Short task 1 » In the passage on terminal access features, rewrite the paragraph beginning "If an FEP runs" as a short bulleted list that keeps its main facts.
Short task 2 » Proceed with the passage on terminal access features, writing on from its last sentence.

Terminal access features

Figure 2 shows a typical terminal access implementation.

The principle of source IP address binding is to configure an IP address on a stable interface (the loopback interface or dialer interface is recommended) and use this address as the source IP address of the upstream TCP connection from the router through IP unnumbered configuration.

If an FEP runs, the IP address of the router connected to the FEP needs to be authenticated. Therefore, when the dial-up backup function is used in a wide area network (WAN), if the primary link fails, the router begins to use the backup interface. In that case, the IP address of the router is changed, and the authentication fails if source IP address binding is not implemented. To avoid such failures, configure source IP address binding on the router to use a fixed IP address to establish a TCP connection with the FEP.

For security or some other reason, you may need to hide the actual IP address used in the upstream TCP connection on the router, and use another IP address. In that case, you must also configure source IP address binding.

Make sure the FEP and the router’s IP address are reachable to each other.

The terminal menu allows you to bring up the menu interface by pressing the menu hotkey at the terminal. The menu interface displays the services provided by each VTY on the terminal. By entering a service option, you can switch to the corresponding service display. The menu interface displays:

             TTY ACCESS SYSTEM
                   VERSION 3.0

           1. SELECT VTY(0):chuxu
           2. SELECT VTY(1):duigong
           0. QUIT


           INPUT YOUR CHOICE:

When the following events happen, this feature enables the terminal to display an error message, and you can press any key to return to the menu interface:

• An invalid menu option is entered.

• The FEP providing the service you select is unreachable.

• A connection is terminated.

The characteristics of banking services require each bank branch to provide services such as deposit and corporate services. However, a terminal at an outlet can process only one type of service. To solve this problem, the terminal access feature of the router implements the VTY switching function, enabling a terminal to process multiple services at the same time and to dynamically switch between the services.

In terminal access, each terminal is logically divided into eight virtual type terminals (VTYs), each of which can be configured to correspond to a service (also known as an application). The operator can press the VTY switching menu hotkey to bring up the VTY switching menu and select a VTY to dynamically switch between different services. In addition, the VTY switching feature provides the screen saving function. When an operator switches from service 1 to service 2, the operating interface of service 1 is automatically saved. When the operator switches from service 2 back to service 1, the original operating interface is automatically restored. If the original operating interface is lost due to a fault, the operator can use the terminal redrawing function to recover it.

Given entries »

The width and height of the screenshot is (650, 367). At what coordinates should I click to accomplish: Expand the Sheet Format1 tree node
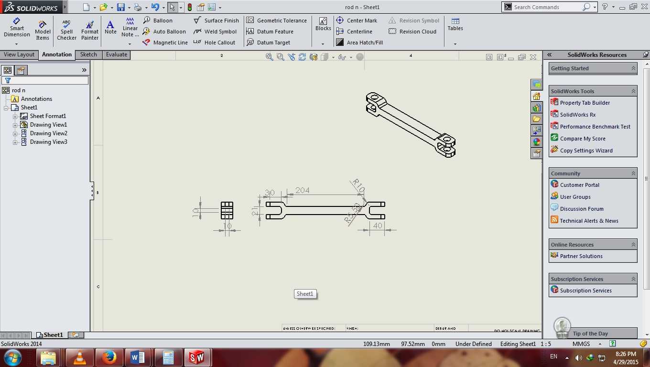(x=15, y=116)
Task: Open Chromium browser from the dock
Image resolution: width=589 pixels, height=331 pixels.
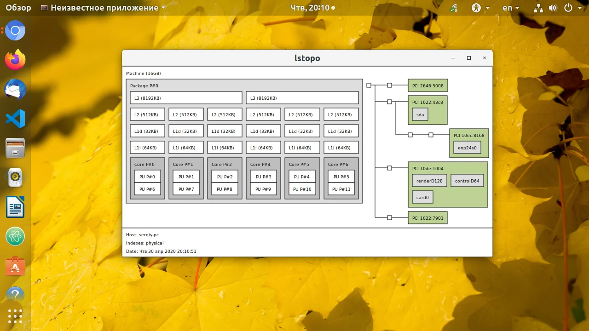Action: tap(15, 31)
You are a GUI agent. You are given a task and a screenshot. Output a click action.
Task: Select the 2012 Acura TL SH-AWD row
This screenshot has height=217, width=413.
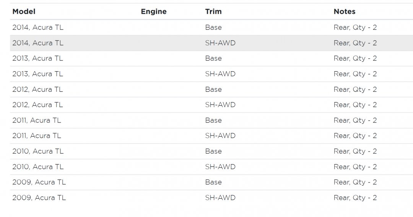click(x=38, y=105)
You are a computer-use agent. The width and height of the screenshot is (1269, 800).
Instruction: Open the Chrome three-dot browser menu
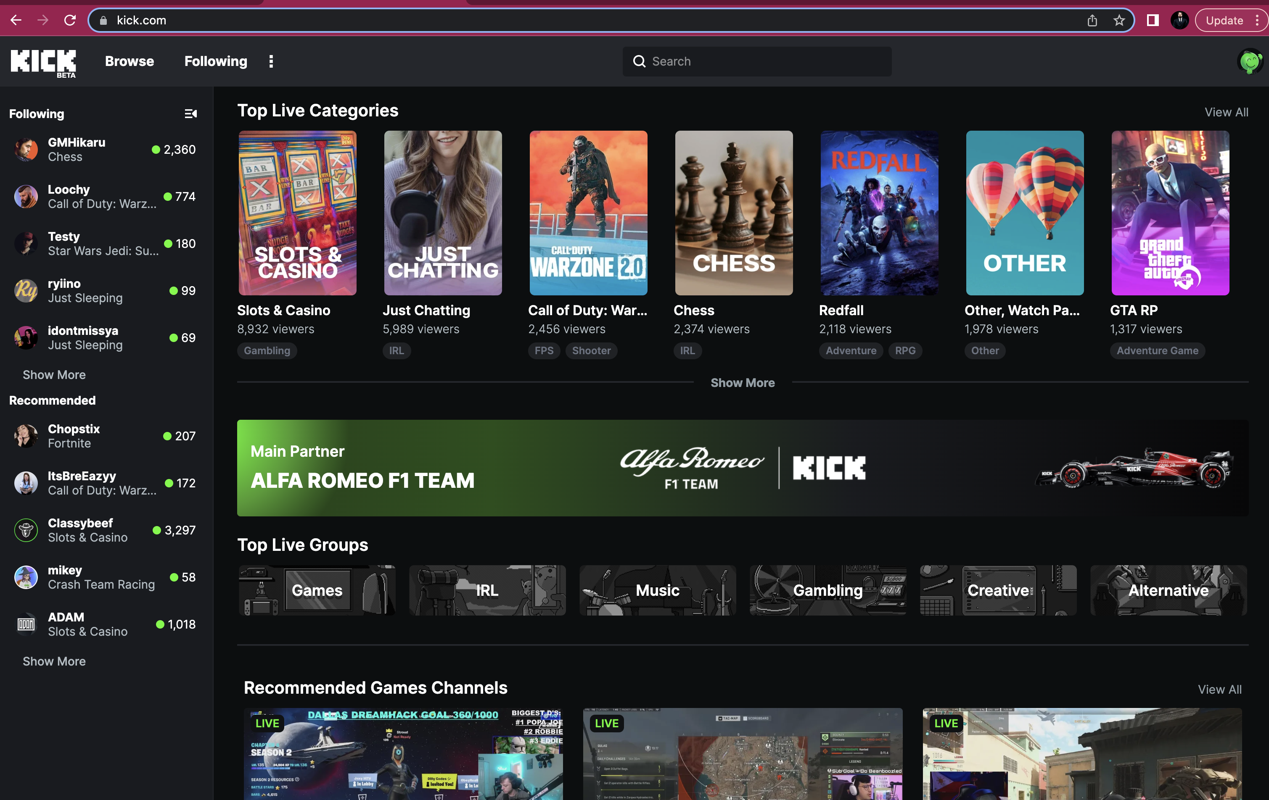coord(1260,20)
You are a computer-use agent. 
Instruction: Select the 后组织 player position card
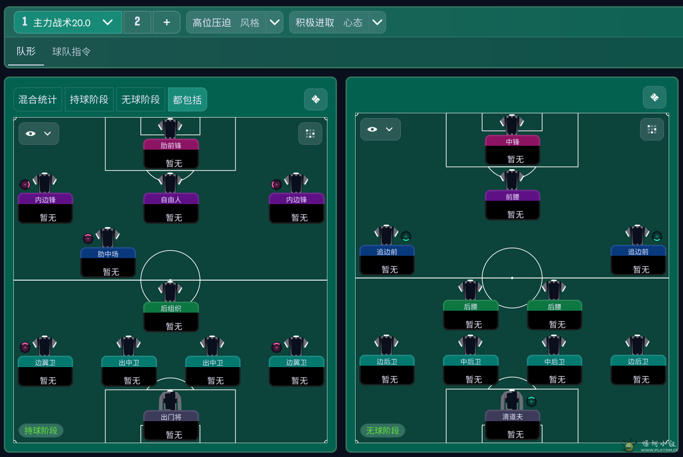[x=171, y=316]
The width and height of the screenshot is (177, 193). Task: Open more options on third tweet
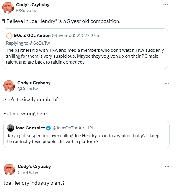167,167
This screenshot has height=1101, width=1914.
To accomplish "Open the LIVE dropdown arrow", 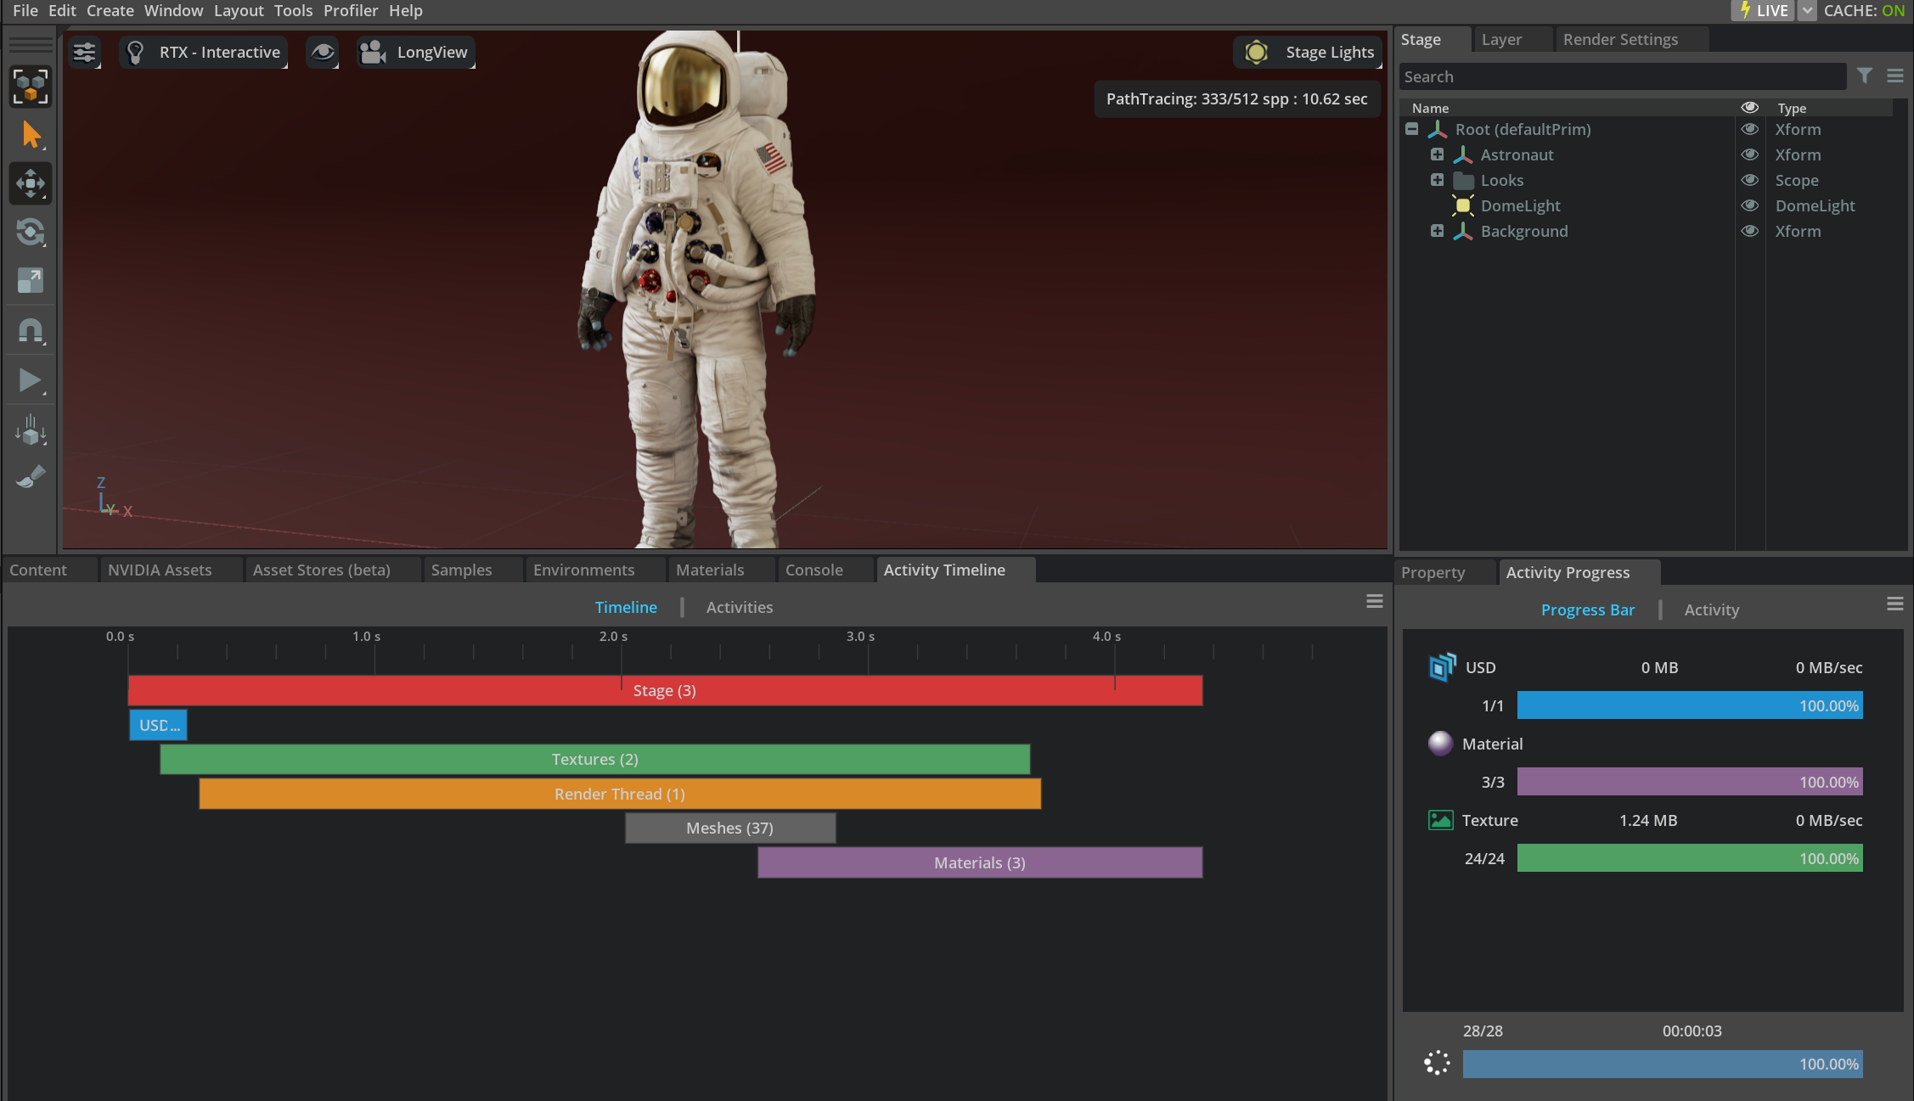I will (1807, 11).
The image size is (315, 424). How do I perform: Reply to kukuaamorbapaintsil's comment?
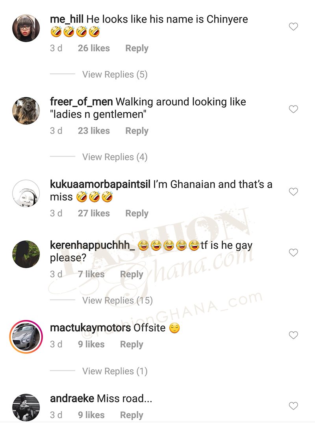(137, 213)
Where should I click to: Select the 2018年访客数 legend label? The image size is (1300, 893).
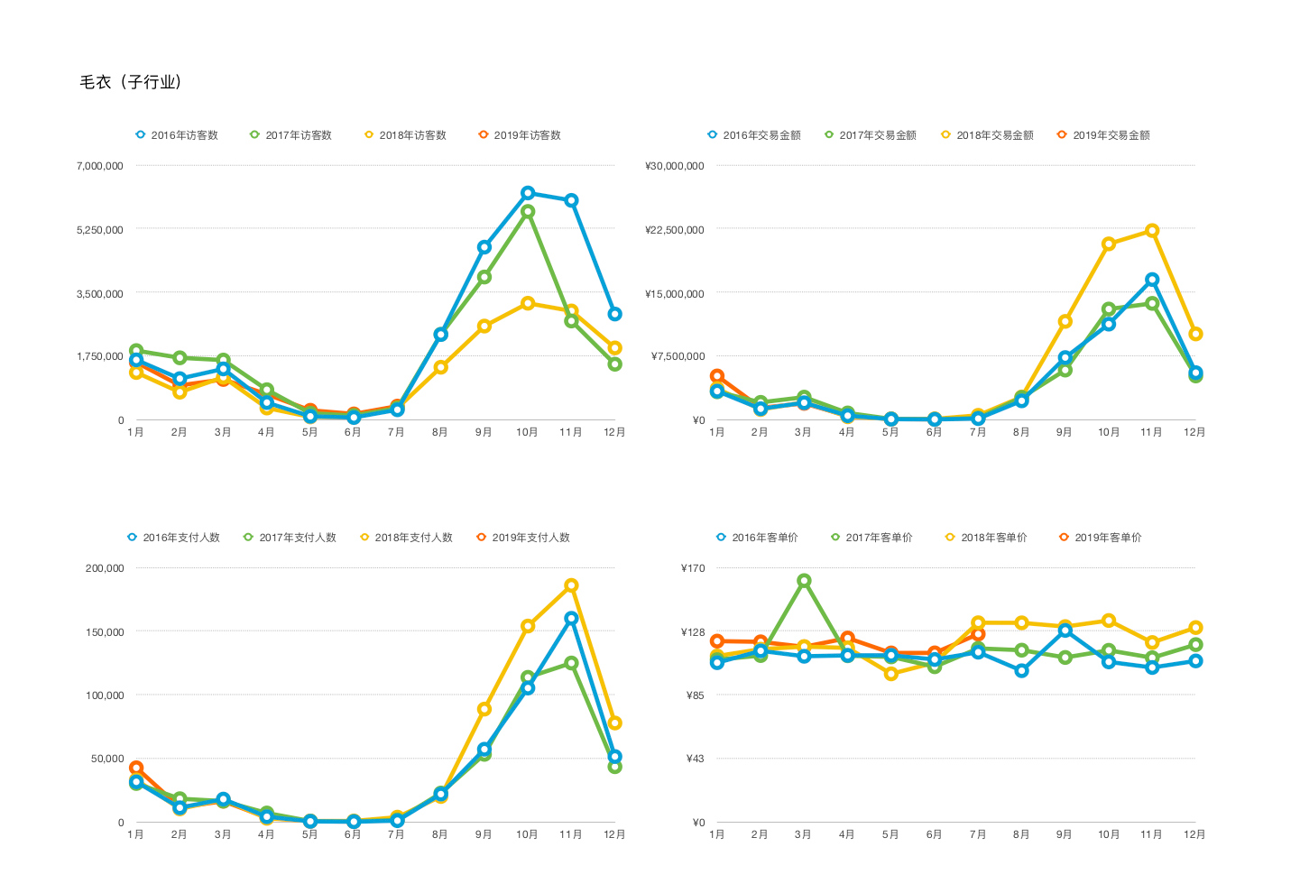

Expected output 1 »
- When an FEP runs, the IP address of the router connected to it must be authenticated.
- With dial-up backup in a WAN, a primary link failure makes the router switch to the backup interface, which changes its IP address.
- Without source IP address binding, authentication then fails.
- Configuring source IP address binding on the router avoids this: the router uses a fixed IP address to set up its TCP connection with the FEP.

Expected output 2 »
You can set the VTY redrawing hotkey on the router. When a terminal does not display the normal terminal interface for some reasons (for example, illegible characters appear after the terminal is turned off and then turned on), pressing the terminal redrawing hotkey can restore the normal terminal interface.

If the idle connection timeout function is enabled and no data is transmitted between the initiator and receiver within the idle connection timeout period, the initiator and receiver are automatically disconnected from each other.

As shown in Figure 2, the terminal access program running on the router connected to the terminal enables the terminals to access the FEPs. The terminals are connected to the router through asynchronous serial interfaces. The router numbers all the terminals. On the other side, the router connects to multiple FEPs over the network. Each FEP runs multiple applications. Terminal access universally numbers all the applications, regardless of whether these applications are running on the same FEP or on multiple FEPs. With the numbering of the terminals and the applications and the special processing through the router, the mappings between terminals and banking services are established to implement fixed terminal numbering.

Due to the extensive use of terminal access in banking systems, the requirements of data security become higher and higher. The terminal access data encryption function can be used to encrypt the data transmitted between the router and FEPs to improve data security.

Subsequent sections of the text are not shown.